CEI Responds to Dismissal of Murray Energy Lawsuit Against EPA
Senior Fellow at the Competitive Enterprise Institute Marlo Lewis responded today to a federal appeals court decision to dismiss a lawsuit against the Environmental Protection Agency’s proposed power plant rule:
“After reviewing the oral argument, it is disappointing, though no surprise, that the Court, purely for reasons of judicial restraint, declined to rule on the merits of the lawsuit against EPA. The basic legal theory underpinning EPA’s Clean Power Plan is for all intents and purposes a final agency action, and we’ve already seen harm to petitioner Murray Energy from EPA’s proposal. I am confident that the Murray petitioners will eventually prevail and the rule will be overturned.”
Will Yeatman, CEI’s senior fellow specializing in environmental policy and energy markets added:
“The court did not tip its hand regarding the merits of the petitioners’ challenge to the rule, which was based on the argument that EPA lacks the authority to issue the Clean Power Plan. If the rule is promulgated in August, as expected, opponents of the Clean Power Plan will immediately have the opportunity to test their argument again and seek a stay of the regulation.”

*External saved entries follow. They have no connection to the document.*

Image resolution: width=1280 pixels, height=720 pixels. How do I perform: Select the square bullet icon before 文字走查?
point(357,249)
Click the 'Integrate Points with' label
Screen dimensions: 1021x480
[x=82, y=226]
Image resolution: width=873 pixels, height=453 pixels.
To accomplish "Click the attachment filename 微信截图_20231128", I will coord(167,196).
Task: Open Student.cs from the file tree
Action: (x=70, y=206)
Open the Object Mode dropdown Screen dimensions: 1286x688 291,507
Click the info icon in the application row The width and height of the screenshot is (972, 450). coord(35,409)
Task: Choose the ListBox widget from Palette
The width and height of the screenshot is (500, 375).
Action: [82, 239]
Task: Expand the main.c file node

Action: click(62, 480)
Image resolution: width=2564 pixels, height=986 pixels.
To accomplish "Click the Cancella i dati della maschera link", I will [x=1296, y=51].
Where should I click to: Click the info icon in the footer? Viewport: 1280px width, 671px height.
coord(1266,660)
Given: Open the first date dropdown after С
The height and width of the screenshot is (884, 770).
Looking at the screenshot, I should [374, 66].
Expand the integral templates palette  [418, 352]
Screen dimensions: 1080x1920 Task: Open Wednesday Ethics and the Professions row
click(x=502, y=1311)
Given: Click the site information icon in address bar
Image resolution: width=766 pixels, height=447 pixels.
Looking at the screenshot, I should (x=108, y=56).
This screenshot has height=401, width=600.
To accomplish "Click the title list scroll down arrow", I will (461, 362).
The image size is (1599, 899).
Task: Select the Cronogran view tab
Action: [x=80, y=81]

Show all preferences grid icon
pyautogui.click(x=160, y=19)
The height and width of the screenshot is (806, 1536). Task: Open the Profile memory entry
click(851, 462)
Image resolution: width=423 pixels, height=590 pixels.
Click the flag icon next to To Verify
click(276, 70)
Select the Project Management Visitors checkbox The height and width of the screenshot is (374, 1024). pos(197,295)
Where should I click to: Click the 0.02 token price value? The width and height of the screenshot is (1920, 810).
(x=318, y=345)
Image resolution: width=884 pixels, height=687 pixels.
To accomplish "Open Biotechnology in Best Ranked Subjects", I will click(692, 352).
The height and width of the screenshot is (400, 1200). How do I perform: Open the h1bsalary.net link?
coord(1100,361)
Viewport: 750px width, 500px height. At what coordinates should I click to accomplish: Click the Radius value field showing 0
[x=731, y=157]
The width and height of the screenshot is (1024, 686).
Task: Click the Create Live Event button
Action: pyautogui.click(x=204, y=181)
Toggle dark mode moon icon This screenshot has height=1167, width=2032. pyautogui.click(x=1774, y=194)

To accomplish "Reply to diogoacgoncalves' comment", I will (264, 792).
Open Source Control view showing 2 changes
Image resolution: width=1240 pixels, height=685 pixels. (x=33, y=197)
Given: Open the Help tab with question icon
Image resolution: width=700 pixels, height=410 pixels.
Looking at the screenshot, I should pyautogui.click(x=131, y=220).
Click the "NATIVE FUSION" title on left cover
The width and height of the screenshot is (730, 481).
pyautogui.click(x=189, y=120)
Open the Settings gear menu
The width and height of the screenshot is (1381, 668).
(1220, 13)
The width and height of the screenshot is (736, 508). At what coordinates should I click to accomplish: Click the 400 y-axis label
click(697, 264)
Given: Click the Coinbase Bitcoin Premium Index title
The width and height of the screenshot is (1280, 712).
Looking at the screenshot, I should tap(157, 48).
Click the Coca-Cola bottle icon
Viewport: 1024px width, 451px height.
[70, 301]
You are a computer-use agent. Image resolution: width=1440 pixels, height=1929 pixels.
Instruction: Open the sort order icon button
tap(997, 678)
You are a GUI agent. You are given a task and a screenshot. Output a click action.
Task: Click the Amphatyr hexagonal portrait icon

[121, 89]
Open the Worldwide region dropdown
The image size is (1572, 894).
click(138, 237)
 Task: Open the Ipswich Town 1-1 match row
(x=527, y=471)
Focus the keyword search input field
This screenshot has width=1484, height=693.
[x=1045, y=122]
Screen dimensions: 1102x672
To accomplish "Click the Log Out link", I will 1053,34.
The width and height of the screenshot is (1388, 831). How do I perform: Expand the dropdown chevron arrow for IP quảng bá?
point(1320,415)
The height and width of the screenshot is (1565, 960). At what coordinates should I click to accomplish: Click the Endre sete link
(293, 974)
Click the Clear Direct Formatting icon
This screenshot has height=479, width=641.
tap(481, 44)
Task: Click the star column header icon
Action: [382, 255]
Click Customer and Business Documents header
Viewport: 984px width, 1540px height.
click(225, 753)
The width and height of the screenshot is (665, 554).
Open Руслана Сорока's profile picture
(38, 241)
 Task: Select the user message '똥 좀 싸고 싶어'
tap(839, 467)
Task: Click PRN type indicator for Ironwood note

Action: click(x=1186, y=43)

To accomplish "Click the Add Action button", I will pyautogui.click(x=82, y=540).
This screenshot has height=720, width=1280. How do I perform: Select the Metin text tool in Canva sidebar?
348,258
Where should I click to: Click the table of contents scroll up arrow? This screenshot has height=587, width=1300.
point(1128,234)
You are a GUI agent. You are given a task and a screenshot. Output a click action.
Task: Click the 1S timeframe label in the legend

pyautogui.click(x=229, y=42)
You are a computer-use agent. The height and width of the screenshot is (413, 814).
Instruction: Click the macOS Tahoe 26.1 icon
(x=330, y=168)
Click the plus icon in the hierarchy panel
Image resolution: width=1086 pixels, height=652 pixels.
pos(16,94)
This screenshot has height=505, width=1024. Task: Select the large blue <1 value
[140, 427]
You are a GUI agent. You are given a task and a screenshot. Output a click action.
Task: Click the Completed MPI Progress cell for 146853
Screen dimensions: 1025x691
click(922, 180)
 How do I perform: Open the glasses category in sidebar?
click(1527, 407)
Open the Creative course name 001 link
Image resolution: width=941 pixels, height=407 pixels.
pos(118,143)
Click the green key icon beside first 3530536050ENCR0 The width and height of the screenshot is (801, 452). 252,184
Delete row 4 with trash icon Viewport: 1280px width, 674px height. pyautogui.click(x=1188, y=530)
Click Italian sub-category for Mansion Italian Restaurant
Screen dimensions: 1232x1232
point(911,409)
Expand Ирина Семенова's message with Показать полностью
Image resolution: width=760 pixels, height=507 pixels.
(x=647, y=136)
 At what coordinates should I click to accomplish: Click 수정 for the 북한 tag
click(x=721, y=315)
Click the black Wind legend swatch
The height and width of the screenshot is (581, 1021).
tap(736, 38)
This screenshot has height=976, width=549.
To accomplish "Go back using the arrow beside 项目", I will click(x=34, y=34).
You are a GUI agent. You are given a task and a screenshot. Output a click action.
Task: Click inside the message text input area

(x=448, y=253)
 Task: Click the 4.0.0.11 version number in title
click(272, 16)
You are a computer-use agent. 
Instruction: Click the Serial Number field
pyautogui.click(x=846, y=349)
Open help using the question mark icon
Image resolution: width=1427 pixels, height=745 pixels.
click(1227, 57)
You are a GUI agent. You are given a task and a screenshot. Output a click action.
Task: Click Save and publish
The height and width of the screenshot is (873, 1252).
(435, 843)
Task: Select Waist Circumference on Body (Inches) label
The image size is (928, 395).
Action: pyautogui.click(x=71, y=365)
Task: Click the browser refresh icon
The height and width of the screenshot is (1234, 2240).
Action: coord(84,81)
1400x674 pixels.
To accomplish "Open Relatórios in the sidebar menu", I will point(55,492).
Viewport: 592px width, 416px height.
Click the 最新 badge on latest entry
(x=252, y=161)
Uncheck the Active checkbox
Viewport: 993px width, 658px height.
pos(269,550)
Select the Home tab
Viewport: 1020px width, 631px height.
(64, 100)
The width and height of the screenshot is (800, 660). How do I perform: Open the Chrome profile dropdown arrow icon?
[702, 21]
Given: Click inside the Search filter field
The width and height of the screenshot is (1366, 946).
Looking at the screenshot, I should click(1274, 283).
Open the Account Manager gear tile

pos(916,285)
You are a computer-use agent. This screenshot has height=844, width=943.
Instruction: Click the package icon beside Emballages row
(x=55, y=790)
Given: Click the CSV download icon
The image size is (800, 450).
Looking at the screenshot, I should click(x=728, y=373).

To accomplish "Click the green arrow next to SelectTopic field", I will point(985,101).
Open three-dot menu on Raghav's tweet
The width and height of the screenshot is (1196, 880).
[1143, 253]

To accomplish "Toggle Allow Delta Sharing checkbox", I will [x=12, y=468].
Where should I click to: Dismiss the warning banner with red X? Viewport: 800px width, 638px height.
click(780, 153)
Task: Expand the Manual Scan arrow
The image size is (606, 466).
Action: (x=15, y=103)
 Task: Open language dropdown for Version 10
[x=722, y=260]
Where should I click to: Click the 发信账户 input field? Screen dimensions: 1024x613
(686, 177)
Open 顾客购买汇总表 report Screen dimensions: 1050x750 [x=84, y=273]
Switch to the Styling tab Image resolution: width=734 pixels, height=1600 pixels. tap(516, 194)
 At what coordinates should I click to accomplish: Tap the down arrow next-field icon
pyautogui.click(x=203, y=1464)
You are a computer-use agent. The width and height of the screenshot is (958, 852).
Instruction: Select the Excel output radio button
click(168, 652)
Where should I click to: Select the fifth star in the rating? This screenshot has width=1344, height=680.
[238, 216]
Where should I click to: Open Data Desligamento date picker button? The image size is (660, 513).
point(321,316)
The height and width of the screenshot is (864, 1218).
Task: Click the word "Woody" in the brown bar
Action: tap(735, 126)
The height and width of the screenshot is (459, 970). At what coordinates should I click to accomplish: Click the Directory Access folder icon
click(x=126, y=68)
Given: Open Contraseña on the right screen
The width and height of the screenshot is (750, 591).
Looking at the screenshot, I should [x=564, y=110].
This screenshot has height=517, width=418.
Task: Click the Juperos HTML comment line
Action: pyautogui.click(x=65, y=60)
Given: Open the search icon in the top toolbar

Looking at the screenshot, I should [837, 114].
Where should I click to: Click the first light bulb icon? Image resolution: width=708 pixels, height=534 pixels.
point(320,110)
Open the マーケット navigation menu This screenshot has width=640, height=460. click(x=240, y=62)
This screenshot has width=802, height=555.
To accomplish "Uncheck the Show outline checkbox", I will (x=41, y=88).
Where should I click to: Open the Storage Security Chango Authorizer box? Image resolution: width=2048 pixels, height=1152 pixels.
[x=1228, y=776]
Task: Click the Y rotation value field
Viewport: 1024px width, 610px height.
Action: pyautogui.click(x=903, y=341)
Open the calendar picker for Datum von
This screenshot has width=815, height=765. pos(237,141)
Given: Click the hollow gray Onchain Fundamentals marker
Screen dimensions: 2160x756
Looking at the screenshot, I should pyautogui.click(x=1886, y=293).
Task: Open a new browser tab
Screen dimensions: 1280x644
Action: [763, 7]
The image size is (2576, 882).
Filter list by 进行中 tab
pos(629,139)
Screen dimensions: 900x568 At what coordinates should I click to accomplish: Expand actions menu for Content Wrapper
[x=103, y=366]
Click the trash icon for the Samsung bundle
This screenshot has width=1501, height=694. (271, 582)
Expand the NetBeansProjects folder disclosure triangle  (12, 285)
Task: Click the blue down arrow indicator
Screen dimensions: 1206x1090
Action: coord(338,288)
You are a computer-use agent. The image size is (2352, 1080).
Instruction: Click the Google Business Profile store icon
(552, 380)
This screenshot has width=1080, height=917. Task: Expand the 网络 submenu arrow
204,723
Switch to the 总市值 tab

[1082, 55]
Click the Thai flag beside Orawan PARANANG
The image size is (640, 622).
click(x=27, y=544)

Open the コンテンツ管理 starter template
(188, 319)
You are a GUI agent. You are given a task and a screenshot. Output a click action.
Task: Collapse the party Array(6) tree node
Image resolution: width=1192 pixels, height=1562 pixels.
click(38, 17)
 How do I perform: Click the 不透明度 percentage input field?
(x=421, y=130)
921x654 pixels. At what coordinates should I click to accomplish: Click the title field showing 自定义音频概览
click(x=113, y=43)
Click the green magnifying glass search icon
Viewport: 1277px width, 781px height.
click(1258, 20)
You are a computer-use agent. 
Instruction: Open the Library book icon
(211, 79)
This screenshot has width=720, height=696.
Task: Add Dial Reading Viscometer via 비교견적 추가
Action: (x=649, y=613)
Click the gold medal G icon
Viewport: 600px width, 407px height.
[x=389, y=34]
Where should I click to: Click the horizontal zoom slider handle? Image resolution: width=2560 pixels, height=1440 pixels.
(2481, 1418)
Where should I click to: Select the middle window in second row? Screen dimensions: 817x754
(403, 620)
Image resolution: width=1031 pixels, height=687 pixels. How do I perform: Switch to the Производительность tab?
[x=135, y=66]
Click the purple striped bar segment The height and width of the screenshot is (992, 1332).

Chris Horner, senior fellow with CEI said:
“By not agreeing to hear the merits of an agency action whose harms are already being felt, the court is encouraging activist agencies to act unlawfully or overreach in the hope that they can achieve their objectives, in this case to "bankrupt" an industry and cause electricity rates to "necessarily skyrocket", just by trying.
By refusing to hear the merits when the harms that are intended are already being felt, this encourages and enables activist bureaucrats and regulators to try and win by proposing rules, no longer just by succeeding.”